━━━━━ DATA IN THIS EXERCISE ━━━━━
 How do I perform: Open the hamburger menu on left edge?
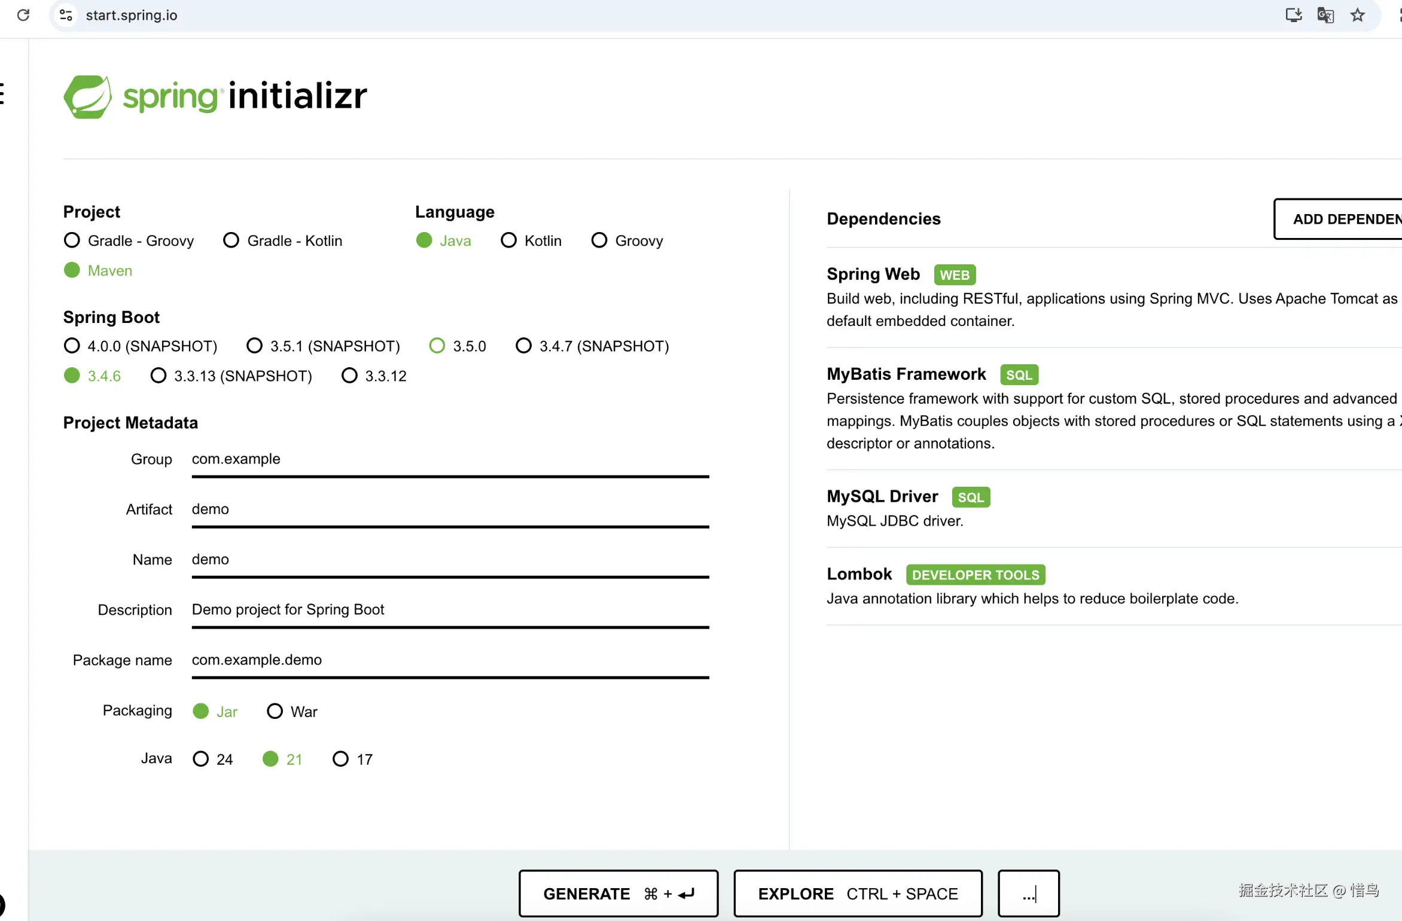3,94
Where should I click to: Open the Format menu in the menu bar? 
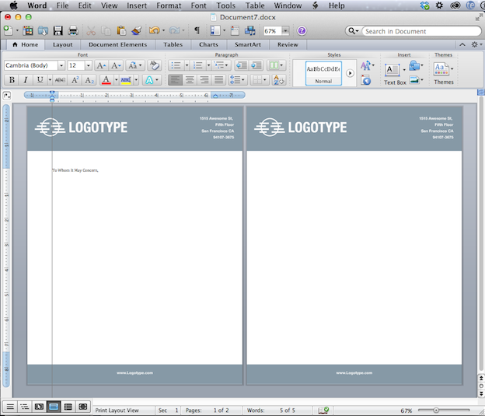click(x=169, y=5)
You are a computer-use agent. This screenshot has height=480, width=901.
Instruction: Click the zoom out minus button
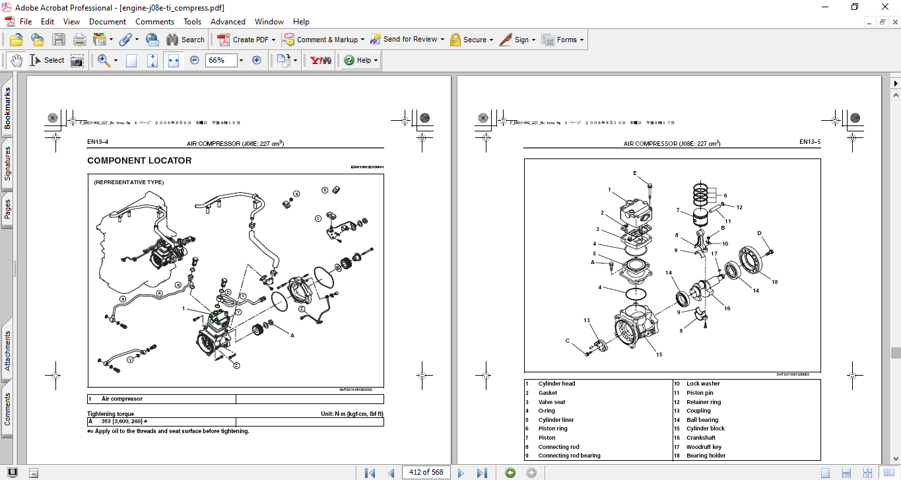click(195, 60)
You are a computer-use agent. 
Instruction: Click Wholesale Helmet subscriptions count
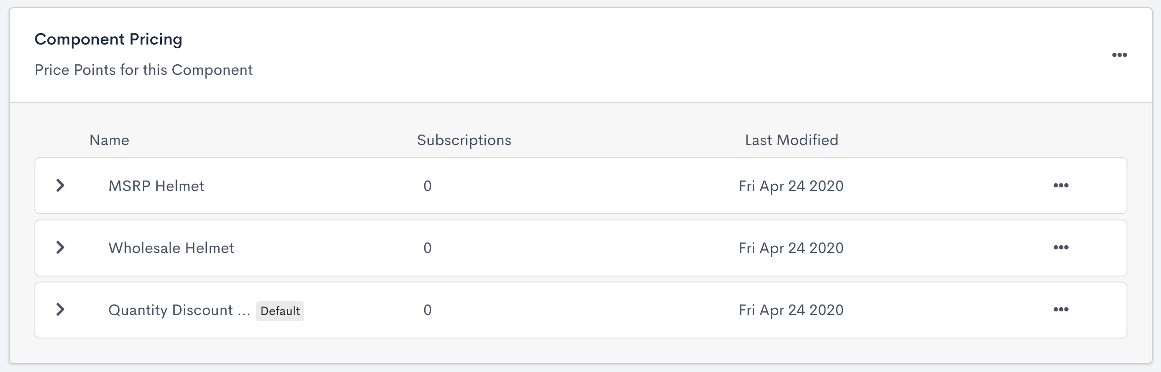pos(427,248)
━━━━━
— WRITTEN EXERCISE —
Repeat all of these lines, requests included, but add 147 to every coordinate number in the answers. Omit the pictures from your output.

— TASK RESULT —
 How do I perform: Open the hamburger menu on left edge?
150,241
Where should I click to: Open the Format menu in the menu bar? 
click(x=316, y=152)
You are a computer-use agent. This screenshot has height=480, width=901.
Instruction: Click the zoom out minus button
click(342, 207)
You are a computer-use agent. 
Instruction: Click Wholesale Helmet subscriptions count
pos(574,395)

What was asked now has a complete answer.